Britain’s betrayal in Afghanistan

TROOP WITHDRAWAL

WITH hubris and complacency, former British prime minister Tony Blair dragged Britain to war in Afghanistan with three overarching objectives: to crush the Taliban, eliminate the opium trade and promote democracy.

To the people of that benighted nation, he also made a solemn pledge: “We will not walk away.”

As a symbolic ceremony marked our final withdrawal after 20 bloody years, those words should make him and the entire political class cringe with shame.

For all the heroism of our at times woefully equipped troops, the mission – just as it was in Iraq – was an unmitigated disaster.

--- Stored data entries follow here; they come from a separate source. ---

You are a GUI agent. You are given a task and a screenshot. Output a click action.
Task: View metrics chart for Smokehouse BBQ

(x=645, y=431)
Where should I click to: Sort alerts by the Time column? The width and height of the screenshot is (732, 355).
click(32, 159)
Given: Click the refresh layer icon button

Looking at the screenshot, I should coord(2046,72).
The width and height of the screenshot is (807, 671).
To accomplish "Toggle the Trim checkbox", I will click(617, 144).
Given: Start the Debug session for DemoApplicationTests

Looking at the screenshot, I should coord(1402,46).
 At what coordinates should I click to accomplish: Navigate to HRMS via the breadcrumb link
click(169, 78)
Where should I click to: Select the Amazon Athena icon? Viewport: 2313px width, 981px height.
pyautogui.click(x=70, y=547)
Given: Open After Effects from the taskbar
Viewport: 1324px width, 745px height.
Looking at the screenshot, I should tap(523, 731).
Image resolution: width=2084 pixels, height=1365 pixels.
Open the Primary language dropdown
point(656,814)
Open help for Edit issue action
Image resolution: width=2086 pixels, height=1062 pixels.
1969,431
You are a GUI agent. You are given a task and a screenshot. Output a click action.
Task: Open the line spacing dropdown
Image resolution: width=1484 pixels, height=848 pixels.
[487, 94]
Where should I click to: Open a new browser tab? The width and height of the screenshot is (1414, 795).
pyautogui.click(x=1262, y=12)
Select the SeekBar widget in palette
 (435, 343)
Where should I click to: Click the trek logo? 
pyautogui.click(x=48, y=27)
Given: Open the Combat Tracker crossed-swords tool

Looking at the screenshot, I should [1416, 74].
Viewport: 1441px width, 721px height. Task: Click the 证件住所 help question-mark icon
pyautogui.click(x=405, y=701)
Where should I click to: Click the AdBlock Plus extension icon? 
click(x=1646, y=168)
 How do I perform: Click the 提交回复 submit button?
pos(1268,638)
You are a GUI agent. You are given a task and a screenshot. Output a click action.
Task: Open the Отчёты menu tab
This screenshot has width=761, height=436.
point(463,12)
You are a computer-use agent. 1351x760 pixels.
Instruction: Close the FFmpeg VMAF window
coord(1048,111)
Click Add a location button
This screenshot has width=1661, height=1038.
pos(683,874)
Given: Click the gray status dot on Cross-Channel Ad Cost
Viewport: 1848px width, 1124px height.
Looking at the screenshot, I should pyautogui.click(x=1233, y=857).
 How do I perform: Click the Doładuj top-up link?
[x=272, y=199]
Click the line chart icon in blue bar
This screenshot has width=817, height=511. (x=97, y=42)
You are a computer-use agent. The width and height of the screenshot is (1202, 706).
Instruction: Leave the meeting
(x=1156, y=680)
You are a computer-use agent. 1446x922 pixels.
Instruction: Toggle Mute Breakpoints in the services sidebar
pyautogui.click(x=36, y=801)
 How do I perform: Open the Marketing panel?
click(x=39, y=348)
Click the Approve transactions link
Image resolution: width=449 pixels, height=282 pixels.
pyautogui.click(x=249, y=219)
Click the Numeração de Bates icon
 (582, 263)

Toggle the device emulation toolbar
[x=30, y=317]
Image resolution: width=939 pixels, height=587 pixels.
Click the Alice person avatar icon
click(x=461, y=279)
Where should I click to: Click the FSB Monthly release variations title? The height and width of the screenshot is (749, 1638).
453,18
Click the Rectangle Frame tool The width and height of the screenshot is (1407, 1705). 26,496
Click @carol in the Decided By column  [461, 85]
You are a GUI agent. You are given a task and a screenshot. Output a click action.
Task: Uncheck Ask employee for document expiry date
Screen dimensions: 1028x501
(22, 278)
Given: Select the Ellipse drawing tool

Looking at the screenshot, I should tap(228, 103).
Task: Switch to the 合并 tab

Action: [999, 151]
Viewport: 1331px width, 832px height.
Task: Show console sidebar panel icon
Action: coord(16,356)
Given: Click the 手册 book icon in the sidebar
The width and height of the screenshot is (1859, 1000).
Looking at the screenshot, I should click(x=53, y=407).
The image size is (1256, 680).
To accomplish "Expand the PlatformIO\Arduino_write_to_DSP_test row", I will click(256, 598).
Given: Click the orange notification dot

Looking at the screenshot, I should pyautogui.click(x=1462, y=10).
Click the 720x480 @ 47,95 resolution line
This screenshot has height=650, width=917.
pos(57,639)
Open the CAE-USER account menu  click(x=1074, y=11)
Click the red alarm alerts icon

More than 450 British soldiers lost their lives, with thousands more maimed or broken mentally.

And for what? As Coalition forces have pulled out early, the Taliban is resurgent. Opium production flourishes, and rather than reducing the terror threat, our intervention has increased the danger.

As for not walking away from the Afghans, words cannot express the dismay and futility of the situation left in the wake of our withdrawal: thousands who risked their lives serving our troops, including interpreters, are terrified of being left to the mercy of the vengeful Islamists. These men and their families need and deserve asylum in the UK.

The British Government promised not to abandon them. Cutting them adrift would be another unforgivable betrayal.